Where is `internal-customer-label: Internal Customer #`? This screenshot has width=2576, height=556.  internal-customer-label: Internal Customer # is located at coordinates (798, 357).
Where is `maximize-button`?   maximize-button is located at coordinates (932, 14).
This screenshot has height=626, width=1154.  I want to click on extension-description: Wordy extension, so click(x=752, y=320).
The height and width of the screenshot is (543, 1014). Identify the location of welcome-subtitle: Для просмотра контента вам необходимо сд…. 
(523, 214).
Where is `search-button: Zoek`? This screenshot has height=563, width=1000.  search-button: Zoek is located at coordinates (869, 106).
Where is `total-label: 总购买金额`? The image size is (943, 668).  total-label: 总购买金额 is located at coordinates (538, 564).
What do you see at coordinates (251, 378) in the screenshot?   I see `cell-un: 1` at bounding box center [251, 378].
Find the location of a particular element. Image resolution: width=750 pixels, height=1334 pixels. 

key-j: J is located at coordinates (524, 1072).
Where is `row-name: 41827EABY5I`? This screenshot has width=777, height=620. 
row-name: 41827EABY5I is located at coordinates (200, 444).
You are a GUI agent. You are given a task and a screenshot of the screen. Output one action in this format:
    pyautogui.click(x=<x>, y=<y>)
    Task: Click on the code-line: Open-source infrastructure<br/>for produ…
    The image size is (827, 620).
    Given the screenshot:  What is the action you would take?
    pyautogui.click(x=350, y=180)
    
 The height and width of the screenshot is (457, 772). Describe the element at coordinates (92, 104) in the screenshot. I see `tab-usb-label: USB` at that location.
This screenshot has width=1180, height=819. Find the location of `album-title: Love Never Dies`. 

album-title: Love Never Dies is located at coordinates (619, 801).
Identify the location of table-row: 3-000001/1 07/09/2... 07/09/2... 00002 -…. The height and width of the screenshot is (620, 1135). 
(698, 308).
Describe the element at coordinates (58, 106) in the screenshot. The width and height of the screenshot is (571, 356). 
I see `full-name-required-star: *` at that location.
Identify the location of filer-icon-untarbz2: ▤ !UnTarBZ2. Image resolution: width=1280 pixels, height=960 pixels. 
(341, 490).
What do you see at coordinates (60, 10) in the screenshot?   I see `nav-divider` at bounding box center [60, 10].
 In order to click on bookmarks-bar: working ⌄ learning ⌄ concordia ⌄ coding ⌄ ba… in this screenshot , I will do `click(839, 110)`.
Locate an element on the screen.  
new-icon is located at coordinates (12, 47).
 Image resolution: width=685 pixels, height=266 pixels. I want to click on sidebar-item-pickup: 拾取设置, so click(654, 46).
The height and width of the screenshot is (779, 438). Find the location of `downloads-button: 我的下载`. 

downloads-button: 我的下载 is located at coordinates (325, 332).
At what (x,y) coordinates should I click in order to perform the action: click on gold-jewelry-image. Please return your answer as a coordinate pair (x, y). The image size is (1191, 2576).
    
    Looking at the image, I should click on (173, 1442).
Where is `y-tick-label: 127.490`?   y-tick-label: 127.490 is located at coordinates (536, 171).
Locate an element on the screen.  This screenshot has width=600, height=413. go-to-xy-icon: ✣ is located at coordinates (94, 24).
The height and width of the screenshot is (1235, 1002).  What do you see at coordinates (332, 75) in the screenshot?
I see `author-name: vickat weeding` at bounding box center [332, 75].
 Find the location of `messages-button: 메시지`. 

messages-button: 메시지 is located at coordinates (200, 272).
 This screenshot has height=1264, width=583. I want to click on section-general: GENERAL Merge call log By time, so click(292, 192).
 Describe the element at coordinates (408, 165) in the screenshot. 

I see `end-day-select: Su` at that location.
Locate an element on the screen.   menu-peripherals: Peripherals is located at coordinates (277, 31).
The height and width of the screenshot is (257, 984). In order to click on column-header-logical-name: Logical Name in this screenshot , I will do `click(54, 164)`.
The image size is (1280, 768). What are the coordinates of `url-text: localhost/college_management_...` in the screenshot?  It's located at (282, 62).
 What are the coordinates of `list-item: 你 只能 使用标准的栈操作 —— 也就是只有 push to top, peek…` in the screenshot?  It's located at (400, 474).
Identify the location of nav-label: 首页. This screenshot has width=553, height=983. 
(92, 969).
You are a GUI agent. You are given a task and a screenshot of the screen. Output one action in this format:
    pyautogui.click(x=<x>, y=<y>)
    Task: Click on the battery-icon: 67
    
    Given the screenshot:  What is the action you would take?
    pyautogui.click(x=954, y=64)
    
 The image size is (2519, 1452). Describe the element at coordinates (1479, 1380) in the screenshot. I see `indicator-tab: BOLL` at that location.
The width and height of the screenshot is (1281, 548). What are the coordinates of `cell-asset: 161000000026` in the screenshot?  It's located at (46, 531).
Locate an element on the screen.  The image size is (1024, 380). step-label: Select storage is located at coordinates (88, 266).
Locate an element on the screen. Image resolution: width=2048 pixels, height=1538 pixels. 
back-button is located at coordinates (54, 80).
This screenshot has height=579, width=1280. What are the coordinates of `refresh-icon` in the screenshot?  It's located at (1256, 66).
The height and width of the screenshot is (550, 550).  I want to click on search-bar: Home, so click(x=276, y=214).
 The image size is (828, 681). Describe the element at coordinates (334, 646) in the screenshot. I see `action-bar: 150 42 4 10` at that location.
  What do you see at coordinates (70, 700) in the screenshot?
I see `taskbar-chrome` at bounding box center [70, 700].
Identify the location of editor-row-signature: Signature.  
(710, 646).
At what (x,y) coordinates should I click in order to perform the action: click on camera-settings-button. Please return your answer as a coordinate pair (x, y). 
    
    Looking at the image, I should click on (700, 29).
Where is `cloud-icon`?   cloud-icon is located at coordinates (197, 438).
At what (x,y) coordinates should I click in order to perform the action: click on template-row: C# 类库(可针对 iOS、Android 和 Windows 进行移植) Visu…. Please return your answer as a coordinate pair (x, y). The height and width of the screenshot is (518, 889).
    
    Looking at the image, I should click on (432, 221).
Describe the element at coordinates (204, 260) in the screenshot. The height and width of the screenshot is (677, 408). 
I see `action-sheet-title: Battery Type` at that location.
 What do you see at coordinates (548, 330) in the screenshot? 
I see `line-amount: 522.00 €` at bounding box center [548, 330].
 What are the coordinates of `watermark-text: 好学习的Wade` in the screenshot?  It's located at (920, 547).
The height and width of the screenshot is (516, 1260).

********************

| Task objective |
Lay out the rows above as a JSON list of strings, one string per line and no blank lines, starting at the first row and ending at the line that contains "coordinates (932, 14).".

| Solution for this task |
[
  "Where is `internal-customer-label: Internal Customer #`? This screenshot has width=2576, height=556.  internal-customer-label: Internal Customer # is located at coordinates (798, 357).",
  "Where is `maximize-button`?   maximize-button is located at coordinates (932, 14)."
]